The commonly accepted view of the financial investment model is that safe investments (those without risk) yield low returns. Yet, to the strategic investor, that is a dangerous assumption. Returns of 3% per year may sound low and safe. However, the yield is totally wiped out in the long-term by inflation and black swan events, which happen much more frequently than one cares to admit.

Investing in such opportunities actually loses a significant percentage amount of one's investment over time. For family offices, who think in generations, that is an anathema to their investment strategy. A safe investment in the financial world is inherently unsafe. Put another way, in the recent downturn you may have lost 10 years worth of investing in those "safe" investments.

The same goes with major standards used as a benchmark in the investment world. The MSCI index is a benchmark to measure stock market investment performance, and the same is true with the Dow Jones Industrial Average. They are both great benchmarks of performance, however, take a step back, look at the performance of the Dow with a standard other than dollars, and you find that the highest high in 2007 just got back to break-even from years before. In a world of global capital flow and strategic investment management that is the kind of standard that is far more relevant and far more important. 

Understanding investments

Post Madoff, family office owners and managers are now talking a different language to their counterparties. Strategic investment is a dynamic activity where there is a fundamental understanding of the business behind the investment. Questions no longer surround how many funds you have managed and their track record. The question is: what do you know about the underlying industry where you would like to place the investment? If things go wrong, what can you do? When talking about track records, the metrics of success are based not on one's success in the money industry, but on success in the industry where the money is going.

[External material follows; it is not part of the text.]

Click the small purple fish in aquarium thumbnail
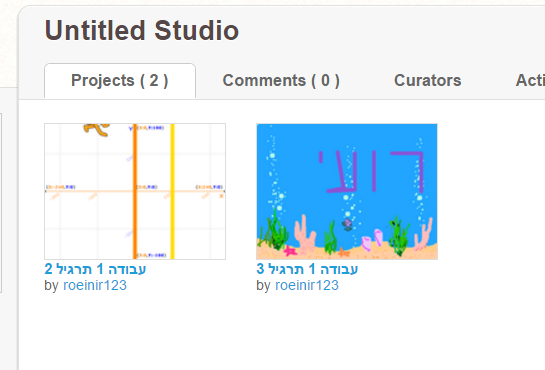This screenshot has height=370, width=545. (347, 225)
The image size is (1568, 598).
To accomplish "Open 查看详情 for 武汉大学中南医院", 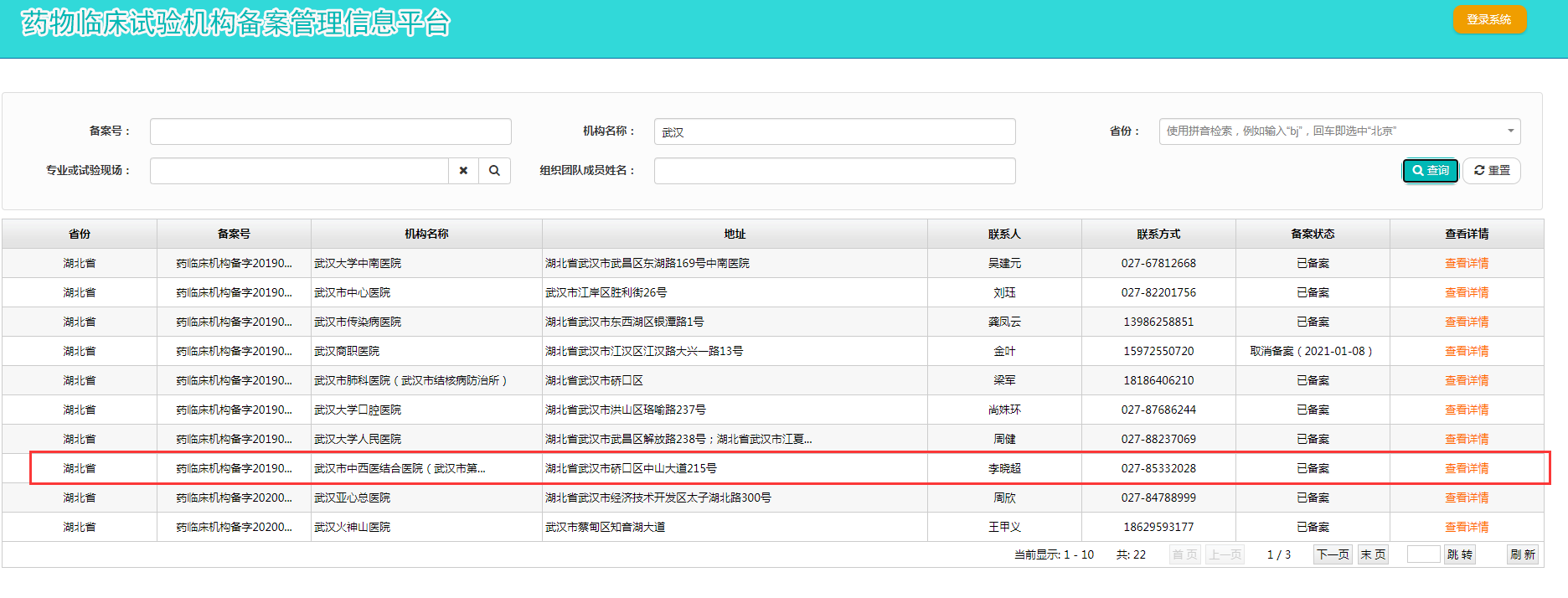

With a strategic investment opportunity, you need to know about the asset for investment. Why is it unique and how does it create opportunity that the fund or private wealth manager anticipates? What are the risks and how do we manage them? Note it is not about avoiding risks but learning how to deal with them. This is the "things gone wrong" test.

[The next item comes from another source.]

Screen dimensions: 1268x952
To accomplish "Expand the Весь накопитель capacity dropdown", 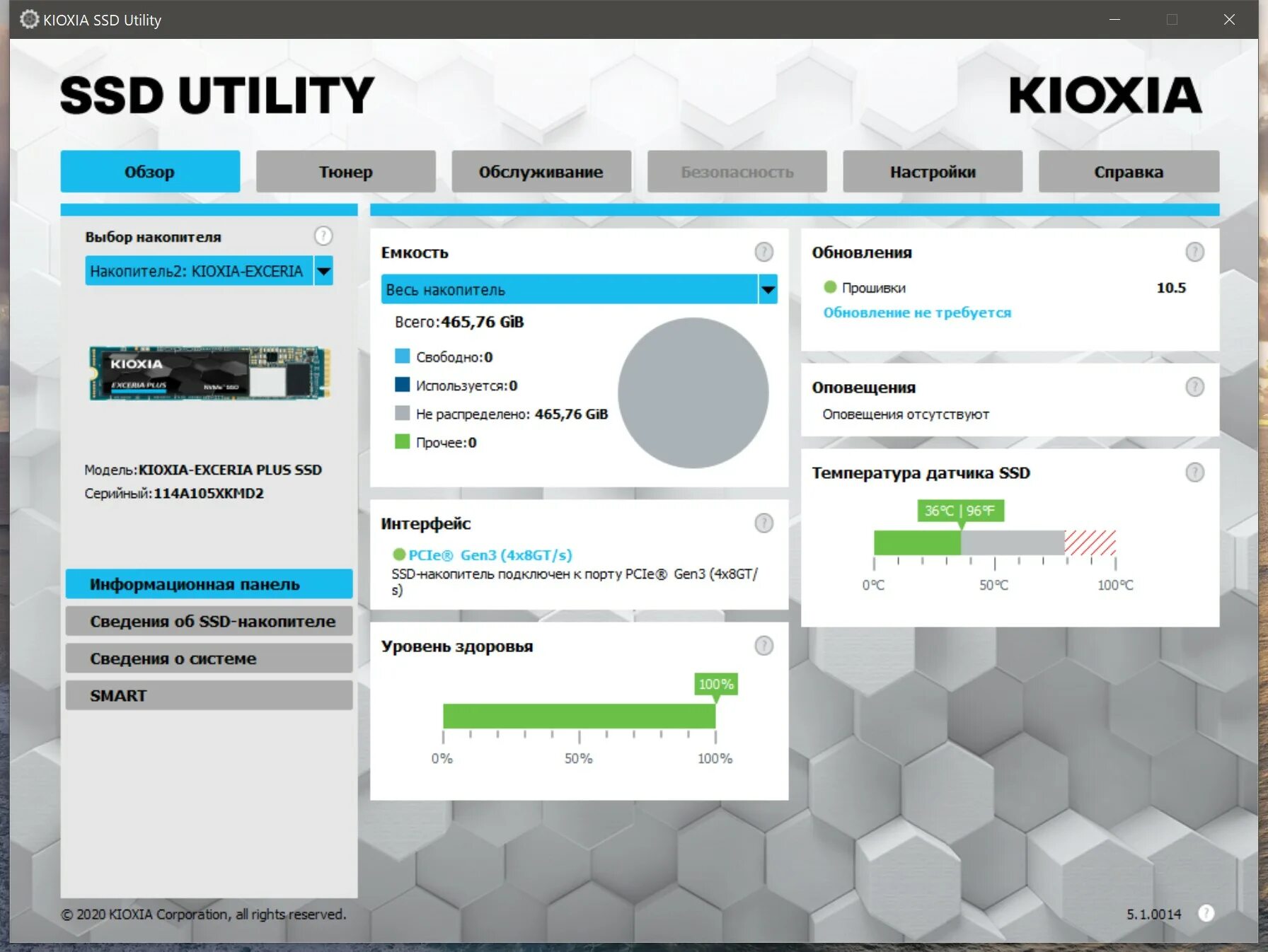I will tap(768, 289).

Many family offices are also tracking their cash to the asset – they want to see where the money flows and touch the asset. As they do so, family offices are now also looking very closely at what percentage actually makes it to the asset – "Money down the hole," to use a phrase from the oil industry. It can be amazing how much gets lost along the way.

Further, once invested, what is the real net gain? Funds tout big numbers, but they are always the gross number. Transparency to many funds, banks, wealth advisors and the financial community is limited to a disclosure in the prospectus. That does not work with the new strategic reality.

New investment standards

Change is coming to the wealth management industry from outside forces, driven by family offices and their owners. In fact, a movement is on the way to create an independent standard for investment and performance analysis.

Similar to standards such as ISO, QS 9000 and quality standards from the manufacturing world, these standards will help family offices with their own analysis of investment products and investor related services.

They will provide enormous help to owners in asking the right questions and focusing counterparties on the right issues to be ready with an answer in the future. Meetings with counterparties will change from a few basic questions to a real analysis of their "metrics." 

The new "metrics" will replace the outdated performance standards and permit quantitative transparent indicators that meet family office industry investment standards. The black box is a thing of the past and the financial community will be better for it.

Global capital will continue to flow and investments will continue to be made, but with a new transparent, strategic model, a clearer understanding of the investments and better returns for the investor in the long term. Out of the ashes of past plans, comes an exciting, clearer and better solution for family offices and private wealth management in the future.